EXERCISE AIM -> Reproduce, word for word and in full, the passage explaining how to read Apply node output.

PASSAGE SHOWN ->

= = = = =

As with almost all things complex, one doesn't need to read and understand every single detail, but there are a few important things to understand about this output:

Each line is an Apply node output, and you can tell which one it is from the numeric index in the description. For example, do_whileall_inplace,cpu,doubling_algo.1 is the second output (i.e. zero-indexed) of the Apply node with the description do_whileall_inplace,cpu,doubling_algo. The suffix .0 would indicate that a line corresponds to the zeroth/first output Variable.
The parents/inputs/ancestors of a node are only ever printed once. After that, only the first line/node descriptions are printed. You can always search backward for an Apply node's ID (e.g. [id K]) to see its inputs–or forward to see how often a subgraph is referenced. This can be a great way to tell whether or not something is being computed more often than it should be, because, if you see two subgraphs that are performing identical operations on identical inputs, and their IDs are not equal, you've found a bug in the merge optimization.

= = = = =

GIVEN ENTRIES ->
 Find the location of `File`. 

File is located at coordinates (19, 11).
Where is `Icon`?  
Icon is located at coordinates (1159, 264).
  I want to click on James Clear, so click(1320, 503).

= = = = =

RESPONSE TO THE TASK ->
As with almost all things complex, one doesn't need to read and understand every single detail, but there are a few important things to understand about this output:

Each line is an Apply node output, and you can tell which one it is from the numeric index in the description. For example, do_whileall_inplace,cpu,doubling_algo.1 is the second output (i.e. zero-indexed) of the Apply node with the description do_whileall_inplace,cpu,doubling_algo. The suffix .0 would indicate that a line corresponds to the zeroth/first output Variable.
The parents/inputs/ancestors of a node are only ever printed once. After that, only the first line/node descriptions are printed. You can always search backward for an Apply node's ID (e.g. [id K]) to see its inputs–or forward to see how often a subgraph is referenced. This can be a great way to tell whether or not something is being computed more often than it should be, because, if you see two subgraphs that are performing identical operations on identical inputs, and their IDs are not equal, you've found a bug in the merge optimization.